As she turned to test the water temperature, a dark blur appeared on the wall to her left. She squeezed her eyes shut tightly, as if that would make it go away. 

“Hey,” the voice behind her called. It was a low and musical voice. It didn’t sound like a human voice at all, and that’s because it wasn’t.

“Hey, Sondy. Turn around. Turn around. Turn around! I have an important message for you.”

She didn’t want to turn around, but she knew if she didn’t, the voice would keep calling her. She turned and heard a hiss, then a knocking rattle. It was laughing. This one resembled a centipede. It was about two and a half feet long. 

“Sondy. We’re coming for you, my dear.”


Arabella was always crying. Her big blue empty eyes would spill over at the littlest thing. A visa commercial, or seeing a set of twins walking together holding hands. It wasn’t nice to call her eyes empty, Sondy supposed. Guileless, most people would say. Furtive, is probably what they’d call Sondy’s eyes. 

The sisters were sitting on a park bench, listening to the children scream and the cacophony of city sounds. Arabella was crying and Sondy was getting a tissue from her purse and cooing, “There there”.

Arabella knew Sondy was tired of her crying. She knew it and she couldn’t stop. It was like there was a faucet always turned on under the surface, ready to burst out. Could she help it if she felt too much? Arabella glanced over at Sondy, but Sondy was looking past her, at a clump of bushes. There was nothing over there. 

Sondy snapped back to attention and asked what the doctor had said. 


This time she heard the clicking before anything else. Click, click, click in quick succession over the expensive tile floor. She turned around and it was a beetle the size of a Bichon Frisé, but with the head of a woman. Or an approximation of a woman. The eyes didn’t have irises, and the mouth barely moved. 

“Sondy,” a deep sonorous man’s voice came at her like a wave. “I have an offer for you.” 

Sondy closed her mouth in a tight line and shook her head.

“Sondy, my love, you haven’t even heard the proposal.”

“I’m paying already!” she shrieked and suddenly was alone. A relic was left behind on the counter. A gold key with the word “HOLY” inscribed on it. She picked it up with two fingers and threw it in the trash. Sondy had always been good at outrunning her problems. 


Sondy’s husband Karl wanted a baby. He was unsure why they hadn’t had one yet. But Sondy knew the reason. The thought of having a baby filled her with the same dread as Arabella having one and an extra layer, as well. 

Whether she liked it or not, Sondy was the star of her life. And what would happen when that was no longer true? When someone fresh and pulsing with life started to shine just as her light was beginning to dim? When it became clear that her needs were no longer important? At least now they could always be important to her, even as she crept towards diminishing. And so she continued to bleed, every month.

Growing up extremely poor had made Sondy fearful. She was always afraid there wouldn’t be enough, that what they had would be taken away. Arabella had gone the other way. In her mind, things just always worked out, so why worry? Sondy wished she could be that way but she also knew that things “just working out” for Arabella was largely due to the massive cosmic debts she herself was incurring. 
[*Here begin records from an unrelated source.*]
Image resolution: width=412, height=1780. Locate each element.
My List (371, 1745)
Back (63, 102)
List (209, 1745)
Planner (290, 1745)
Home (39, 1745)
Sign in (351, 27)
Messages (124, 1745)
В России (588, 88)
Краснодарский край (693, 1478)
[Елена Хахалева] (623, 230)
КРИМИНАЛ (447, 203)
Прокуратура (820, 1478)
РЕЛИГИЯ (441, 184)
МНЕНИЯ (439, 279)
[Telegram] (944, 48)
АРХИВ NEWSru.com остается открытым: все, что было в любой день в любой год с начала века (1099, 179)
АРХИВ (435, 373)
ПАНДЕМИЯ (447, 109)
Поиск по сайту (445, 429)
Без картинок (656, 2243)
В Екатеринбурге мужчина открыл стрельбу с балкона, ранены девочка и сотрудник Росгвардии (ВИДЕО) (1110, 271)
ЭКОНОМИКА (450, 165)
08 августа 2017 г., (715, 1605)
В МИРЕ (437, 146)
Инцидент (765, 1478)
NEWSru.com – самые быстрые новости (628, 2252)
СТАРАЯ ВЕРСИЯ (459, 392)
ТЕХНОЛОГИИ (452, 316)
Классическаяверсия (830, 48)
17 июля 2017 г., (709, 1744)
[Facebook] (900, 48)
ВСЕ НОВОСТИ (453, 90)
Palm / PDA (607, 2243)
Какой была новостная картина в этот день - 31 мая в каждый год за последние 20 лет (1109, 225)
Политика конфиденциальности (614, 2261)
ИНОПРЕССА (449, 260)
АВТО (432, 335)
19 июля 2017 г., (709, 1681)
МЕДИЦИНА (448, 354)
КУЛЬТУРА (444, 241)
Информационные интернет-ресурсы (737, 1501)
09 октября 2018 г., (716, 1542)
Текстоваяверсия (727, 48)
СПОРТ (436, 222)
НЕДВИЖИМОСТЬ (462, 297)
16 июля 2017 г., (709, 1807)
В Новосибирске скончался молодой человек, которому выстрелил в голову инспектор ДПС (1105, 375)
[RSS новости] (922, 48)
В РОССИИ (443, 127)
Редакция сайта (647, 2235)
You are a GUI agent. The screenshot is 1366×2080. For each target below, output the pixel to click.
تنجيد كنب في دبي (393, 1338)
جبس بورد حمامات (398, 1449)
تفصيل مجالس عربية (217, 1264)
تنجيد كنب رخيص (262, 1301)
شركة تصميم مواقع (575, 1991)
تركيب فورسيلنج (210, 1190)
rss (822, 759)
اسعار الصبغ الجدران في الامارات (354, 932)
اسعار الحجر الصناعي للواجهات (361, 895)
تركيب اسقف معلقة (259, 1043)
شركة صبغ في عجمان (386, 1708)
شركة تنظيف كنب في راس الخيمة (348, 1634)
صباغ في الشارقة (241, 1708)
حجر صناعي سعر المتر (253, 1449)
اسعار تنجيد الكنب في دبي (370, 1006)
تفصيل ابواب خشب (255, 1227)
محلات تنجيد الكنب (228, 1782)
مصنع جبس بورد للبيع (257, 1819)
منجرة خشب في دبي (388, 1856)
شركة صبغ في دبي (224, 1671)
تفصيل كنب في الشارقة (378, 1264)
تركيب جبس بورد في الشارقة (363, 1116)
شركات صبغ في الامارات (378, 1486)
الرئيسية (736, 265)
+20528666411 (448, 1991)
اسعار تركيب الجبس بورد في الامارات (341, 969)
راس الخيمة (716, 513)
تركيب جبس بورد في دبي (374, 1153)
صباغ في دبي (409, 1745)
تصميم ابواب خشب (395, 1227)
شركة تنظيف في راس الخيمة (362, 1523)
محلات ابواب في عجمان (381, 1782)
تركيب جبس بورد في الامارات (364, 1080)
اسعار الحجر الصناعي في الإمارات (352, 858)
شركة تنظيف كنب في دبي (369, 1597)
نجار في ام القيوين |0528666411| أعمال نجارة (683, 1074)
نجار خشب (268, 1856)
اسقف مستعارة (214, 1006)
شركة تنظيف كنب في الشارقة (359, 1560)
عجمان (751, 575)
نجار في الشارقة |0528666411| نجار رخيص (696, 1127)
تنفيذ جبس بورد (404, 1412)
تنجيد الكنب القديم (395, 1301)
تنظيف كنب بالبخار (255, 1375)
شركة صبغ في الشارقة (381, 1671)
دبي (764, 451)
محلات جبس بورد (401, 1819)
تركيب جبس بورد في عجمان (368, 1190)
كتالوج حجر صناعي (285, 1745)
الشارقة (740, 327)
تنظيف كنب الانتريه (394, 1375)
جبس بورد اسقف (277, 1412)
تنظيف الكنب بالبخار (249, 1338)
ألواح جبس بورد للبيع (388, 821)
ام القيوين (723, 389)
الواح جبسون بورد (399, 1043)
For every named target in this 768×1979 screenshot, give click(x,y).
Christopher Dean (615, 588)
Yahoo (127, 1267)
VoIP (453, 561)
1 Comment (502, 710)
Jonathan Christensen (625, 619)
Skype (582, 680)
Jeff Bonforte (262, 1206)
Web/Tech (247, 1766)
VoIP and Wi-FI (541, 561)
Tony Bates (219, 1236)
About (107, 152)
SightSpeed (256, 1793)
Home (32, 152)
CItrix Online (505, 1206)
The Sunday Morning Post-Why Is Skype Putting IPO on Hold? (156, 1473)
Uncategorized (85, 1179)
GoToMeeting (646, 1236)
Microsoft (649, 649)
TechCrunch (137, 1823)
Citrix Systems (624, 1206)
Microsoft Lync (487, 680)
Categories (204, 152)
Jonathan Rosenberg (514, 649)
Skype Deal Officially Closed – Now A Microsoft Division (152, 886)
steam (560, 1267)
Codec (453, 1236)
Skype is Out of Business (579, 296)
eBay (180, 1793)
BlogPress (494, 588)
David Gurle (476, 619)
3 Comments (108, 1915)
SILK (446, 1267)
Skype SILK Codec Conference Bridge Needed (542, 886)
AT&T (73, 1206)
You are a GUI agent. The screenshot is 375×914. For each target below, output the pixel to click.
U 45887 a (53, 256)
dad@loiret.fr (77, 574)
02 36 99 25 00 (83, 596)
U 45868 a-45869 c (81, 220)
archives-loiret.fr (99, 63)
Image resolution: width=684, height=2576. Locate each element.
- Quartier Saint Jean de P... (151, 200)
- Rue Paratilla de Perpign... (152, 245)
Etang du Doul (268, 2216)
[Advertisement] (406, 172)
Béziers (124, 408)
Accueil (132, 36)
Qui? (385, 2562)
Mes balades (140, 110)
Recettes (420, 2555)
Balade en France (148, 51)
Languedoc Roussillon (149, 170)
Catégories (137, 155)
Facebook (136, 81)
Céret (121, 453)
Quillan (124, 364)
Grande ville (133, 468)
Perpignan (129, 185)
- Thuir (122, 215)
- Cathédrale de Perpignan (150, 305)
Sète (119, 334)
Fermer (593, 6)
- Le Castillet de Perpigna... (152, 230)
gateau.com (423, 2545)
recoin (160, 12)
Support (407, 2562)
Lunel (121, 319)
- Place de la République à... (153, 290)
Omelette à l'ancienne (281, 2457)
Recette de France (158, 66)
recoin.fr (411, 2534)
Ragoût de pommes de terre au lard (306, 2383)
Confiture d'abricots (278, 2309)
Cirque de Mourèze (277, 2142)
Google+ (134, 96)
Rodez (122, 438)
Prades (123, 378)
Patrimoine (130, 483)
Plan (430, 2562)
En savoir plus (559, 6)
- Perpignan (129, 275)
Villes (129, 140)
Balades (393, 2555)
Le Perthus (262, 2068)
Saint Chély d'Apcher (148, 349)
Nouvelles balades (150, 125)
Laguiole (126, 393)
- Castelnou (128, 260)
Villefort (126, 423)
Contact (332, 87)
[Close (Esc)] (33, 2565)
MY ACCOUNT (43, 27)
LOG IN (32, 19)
Sondy had received help when she most needed it. On a C train. Her parents had both died within the last two years and at nineteen, she was the most alone she had ever felt. She also had to care for Arabella, who was still in high school. She reached up and touched the back of her hairline, where she had slowly started pulling out her hair over the past few weeks. She wasn’t sure what she was going to do, but she knew they would soon end up in the shelter if she didn’t do something.

A man sat close by, in one of those double seats that faced her perpendicularly. Without looking up, she knew he was looking at her. The train track clacked rhythmically behind her. She finally looked up. He was in his mid-50s, a ring of graying long hair that was bald on top. He was wearing a leather bomber over a nice button-down. Sondy realized the rest of the train car was empty. 

“Are you all right?” he asked.

She felt like if she answered, her throat would crack in half. He reached into the upper left interior pocket of his jacket. After a pause, he pulled out a small dark red cloth-bound book that looked about a hundred years old. 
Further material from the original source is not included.